Gaspard Gabriel
24 Mai 2022, 12:26
Les politiques monétaires de la zone euro et des États-Unis vont s’opposer. Gabriel Gaspard, chef d’entreprise à la retraite et docteur en informatique des organisations, analyse les effets de cette guerre d’inflation.
La Banque centrale européenne (BCE) suit généralement la politique de la Banque centrale américaine (FED). Mais depuis le début 2021 et le retour de l’inflation, on note des divergences majeures et des stratégies différentes. Une première depuis deux ans, la FED vient de relever ses taux directeurs de 0,25 % le 16 mars 2022, et des nouvelles hausses sont à prévoir en 2022. La BCE aurait dû faire de même comme le préconisent beaucoup d’économistes et de décideurs, car la hausse des prix touche tout le monde. Pour qui la facture sera-t-elle la plus salée ?
« Le pire reste peut-être à venir, avertissent les experts. »

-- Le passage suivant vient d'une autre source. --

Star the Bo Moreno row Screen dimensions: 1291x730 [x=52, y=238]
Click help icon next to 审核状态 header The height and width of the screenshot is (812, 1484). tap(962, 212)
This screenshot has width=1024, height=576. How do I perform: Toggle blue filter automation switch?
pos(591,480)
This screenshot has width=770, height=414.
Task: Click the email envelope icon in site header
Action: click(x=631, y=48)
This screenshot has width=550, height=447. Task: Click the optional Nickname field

Conséquence des prix de l’énergie. Depuis quelques mois, l’inflation annuelle dans la zone euro est supérieure à l’objectif de 2 % de la BCE et proche de l’inflation américaine qui couvre un éventail plus large de biens et de services. Dans la mesure où les prix de l’énergie alimentent beaucoup l’inflation dans la zone euro à cause de la guerre en Ukraine, la BCE estime que cette hausse de l’inflation est transitoire et qu’une hausse du taux directeur ne serait pas le bon outil pour influer sur les prix de l’énergie. La crise de l’énergie est devenue mondiale et tandis que l’économie se détache progressivement des énergies fossiles, le pire reste peut-être à venir, avertissent les experts.
Inflation et croissance
Faut-il augmenter les taux directeurs en temps de guerre ? Aujourd’hui, un taux d’inflation élevé donne à la BCE deux problèmes simultanés à résoudre : l’inflation et la croissance. Une guerre à la porte de l’Europe rend l’équation plus difficile à décider. Une hausse des taux directeurs rend les taux de d’emprunts plus élevés, les entreprises réduisent leurs investissements, les consommateurs dépensent moins, et la croissance sera révisée à la baisse. Il est certain que la BCE préfère ignorer la hausse des prix des produits alimentaires et de l’énergie et se consacrer à la soutenabilité des dettes publiques par rapport au pouvoir d’achat des Européens. Politiquement cette approche est explosive. Si les citoyens n’arrivent plus à s’approvisionner à des bons prix en nourriture et en énergie quasi-quotidiennement, ça sera peut-être le déclenchement de la colère populaire et la BCE devrait arrêter de faire de la politique et revenir à sa mission première : lutter contre l’inflation et augmenter les taux directeurs. La hausse des taux est-elle vraiment un instrument nécessaire en période de guerre ? L’exemple de la FED montre que malgré l’augmentation de son taux directeur de 0,25 % en mars 2022, la baisse des taux d’intérêt réels sur cinq ans a poursuivi sa chute de 0,5 % depuis février 2022.